-- START ROWS --

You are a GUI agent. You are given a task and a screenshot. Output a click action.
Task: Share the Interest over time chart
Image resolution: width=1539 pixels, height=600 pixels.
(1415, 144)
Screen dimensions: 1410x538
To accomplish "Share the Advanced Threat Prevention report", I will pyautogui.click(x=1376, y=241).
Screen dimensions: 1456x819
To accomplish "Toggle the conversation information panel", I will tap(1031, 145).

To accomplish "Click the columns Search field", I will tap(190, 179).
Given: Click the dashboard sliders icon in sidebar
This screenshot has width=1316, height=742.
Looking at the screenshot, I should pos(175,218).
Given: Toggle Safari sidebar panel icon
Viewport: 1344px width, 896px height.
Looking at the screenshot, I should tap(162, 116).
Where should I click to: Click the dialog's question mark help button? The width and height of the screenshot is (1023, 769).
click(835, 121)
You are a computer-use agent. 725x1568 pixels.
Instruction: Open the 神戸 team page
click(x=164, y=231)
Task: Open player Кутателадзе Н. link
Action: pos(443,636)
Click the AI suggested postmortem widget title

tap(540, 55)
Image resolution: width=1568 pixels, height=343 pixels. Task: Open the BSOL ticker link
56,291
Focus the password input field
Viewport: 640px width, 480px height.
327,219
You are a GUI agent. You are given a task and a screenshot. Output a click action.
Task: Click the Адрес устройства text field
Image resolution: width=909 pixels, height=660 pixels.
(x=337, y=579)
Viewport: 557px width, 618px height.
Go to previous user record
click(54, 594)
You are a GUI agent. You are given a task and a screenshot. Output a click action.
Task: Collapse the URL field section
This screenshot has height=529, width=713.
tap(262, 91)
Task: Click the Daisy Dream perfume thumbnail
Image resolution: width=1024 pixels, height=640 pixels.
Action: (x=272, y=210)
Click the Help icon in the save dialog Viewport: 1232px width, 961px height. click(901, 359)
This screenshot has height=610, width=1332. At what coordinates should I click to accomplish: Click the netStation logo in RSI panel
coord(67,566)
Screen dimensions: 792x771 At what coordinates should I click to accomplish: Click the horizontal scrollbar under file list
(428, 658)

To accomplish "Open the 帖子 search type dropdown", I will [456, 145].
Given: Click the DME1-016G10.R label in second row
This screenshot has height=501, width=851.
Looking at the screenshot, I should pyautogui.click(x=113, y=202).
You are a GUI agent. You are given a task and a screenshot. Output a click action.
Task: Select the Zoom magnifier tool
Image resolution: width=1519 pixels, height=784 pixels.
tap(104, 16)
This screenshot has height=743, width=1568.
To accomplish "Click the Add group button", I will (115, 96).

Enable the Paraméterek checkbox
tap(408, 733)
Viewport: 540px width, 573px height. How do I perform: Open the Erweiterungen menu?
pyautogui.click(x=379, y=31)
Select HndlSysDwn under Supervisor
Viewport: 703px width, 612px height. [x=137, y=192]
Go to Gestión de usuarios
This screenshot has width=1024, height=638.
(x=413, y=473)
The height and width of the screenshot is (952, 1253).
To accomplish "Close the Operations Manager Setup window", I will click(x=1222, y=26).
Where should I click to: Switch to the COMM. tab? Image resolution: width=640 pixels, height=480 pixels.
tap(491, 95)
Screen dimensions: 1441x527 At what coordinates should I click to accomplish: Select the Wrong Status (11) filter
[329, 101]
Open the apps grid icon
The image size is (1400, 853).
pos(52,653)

-- END ROWS --

__WORK TO DO__.
Please rewrite the records from the line containing "Click the Help" through the line containing "coord(67,566)", replacing "save dialog" with "print dialog" and leaving everything else unchanged.

__SOLUTION TO THE PROBLEM__.
Click the Help icon in the print dialog Viewport: 1232px width, 961px height. click(901, 359)
This screenshot has height=610, width=1332. At what coordinates should I click to accomplish: Click the netStation logo in RSI panel
coord(67,566)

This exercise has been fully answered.